3) If in some diocese, on the basis of Canon 230 #2, the Bishop permits that, for particular reasons, women may also serve at the altar, this decision must be clearly explained to the faithful, in the light of the above-mentioned norm. It shall also be made clear that the norm is already being widely applied, by the fact that women frequently serve as lectors in the Liturgy and can also be called upon to distribute Holy Communion as Extraordinary Ministers of the Eucharist and to carry out other functions, according to the provisions of the same Canon 230 #3.
4) It must also be clearly understood that the liturgical services mentioned above are carried out by lay people ex temporanea deputatione, according to the judgment of the Bishop, without lay people, be they men or women, having any right to exercise them.
Here are some excerpts from this letter Litterae Congregationis;
“In accord with the above cited instructions of the Holy See such an authorization may not, in any way, exclude men or, in particular, boys from service at the altar, nor require that priests of the diocese would make use of female altar servers, since “it will always be very appropriate to follow the noble tradition of having boys serve at the altar” (Circular Letter to the Presidents of Episcopal Conference, March 15, 1994, no. 2). Indeed, the obligation to support groups of altar boys will always remain, not least of all due to the well known assistance that such programs have provided since time immemorial in encouraging future priestly vocations (cf. ibid.)
With respect to whether the practice of women serving at the altar would truly be of pastoral advantage in the local pastoral situation, it is perhaps helpful to recall that the non-ordained faithful do not have a right to service at the altar, rather they are capable of being admitted to such service by the Sacred Pastors (cf. Circular Letter to the Presidents of Episcopal Conferences, March 15, 1994, no. 4, cf. also can 228, §1, Interdicasterial Instruction Ecclesiae de mysterio August 15, 1997, no. 4, see Notitiae 34  9-42). Therefore, in the event that Your Excellency found it opportune to authorize service of women at the altar, it would remain important to explain clearly to the faithful the nature of this innovation, lest confusion might be introduced, thereby hampering the development of priestly vocations.”
- Canon 230 §2 is permissive and not a precept. Bishops are free in their territories to judge if there is a need for females to serve at the altar.
- Bishops have the obligation to support groups of altar boys as they promote vocations to the priesthood.
- A diocesan bishop who permits females to serve at the altar must give clear reasons for doing so to the faithful entrusted to his care. He may point to the (then already existing) norm of women serving in other functions as permitted in canon 230 §3.

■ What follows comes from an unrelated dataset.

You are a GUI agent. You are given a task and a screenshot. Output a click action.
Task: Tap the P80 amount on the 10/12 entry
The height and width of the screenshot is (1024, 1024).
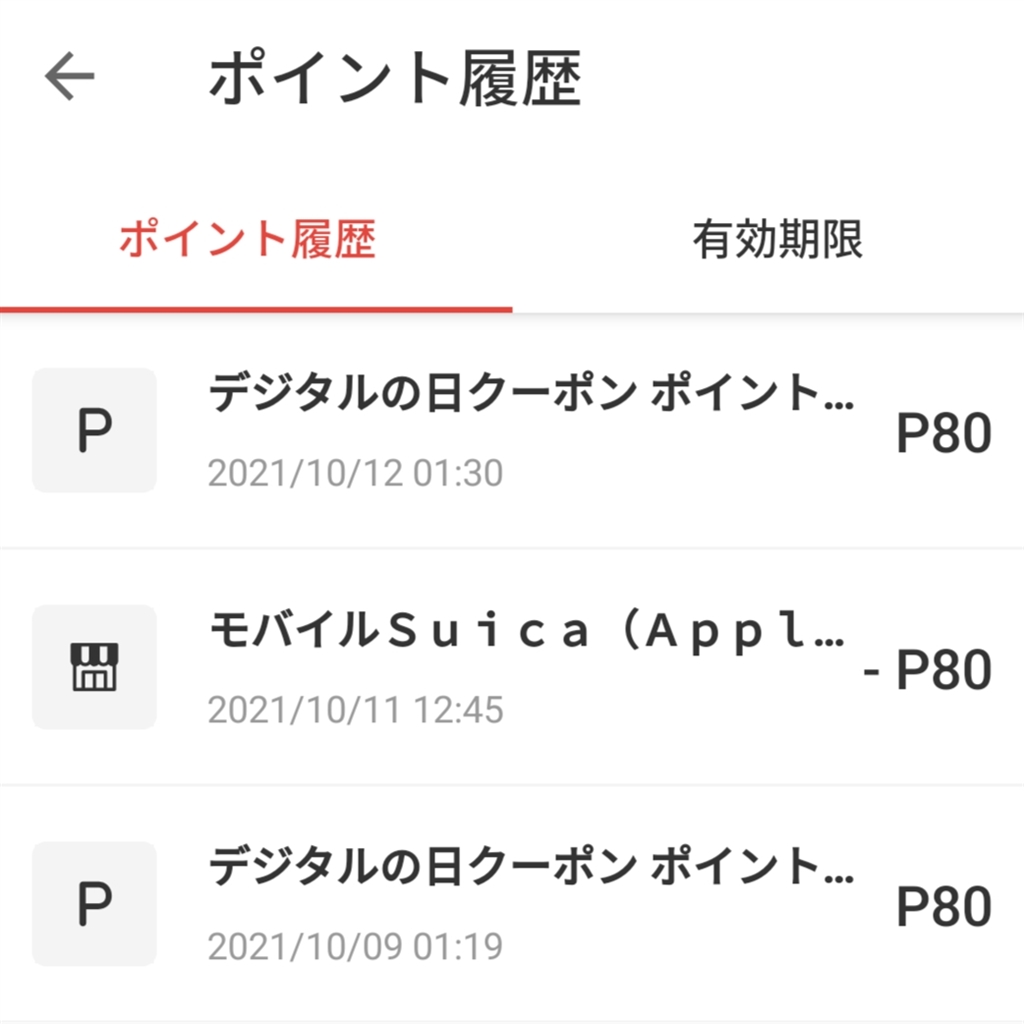[943, 434]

- Any service undertaken by the lay faithful are not to be understood as a “right” but as a temporary deputation (ex temporanea deputatione).
You can see all the confusion that has been sown since Vatican II. The pope is just one more bishop, the priest is not better than a layperson, everyone, ordained or not is a priest from his baptism.
If you should happen to say that there is a difference between the confused roles of priest and laity, you will be crucified for it.
It is a privilege to be a priest, we do not deserve it or are we worthy of it. But we are ordained to be priest and lay people are not ordained.
How wonderful that the rubrics of the 1960 Roman Missal only allows altar boys. So when Pope Benedict gave permission to any priest to offer mass according to this missal, they can not have altar girls, only altar boys.
The original author of this blog passed away in July of 2016. RIP Father Carota.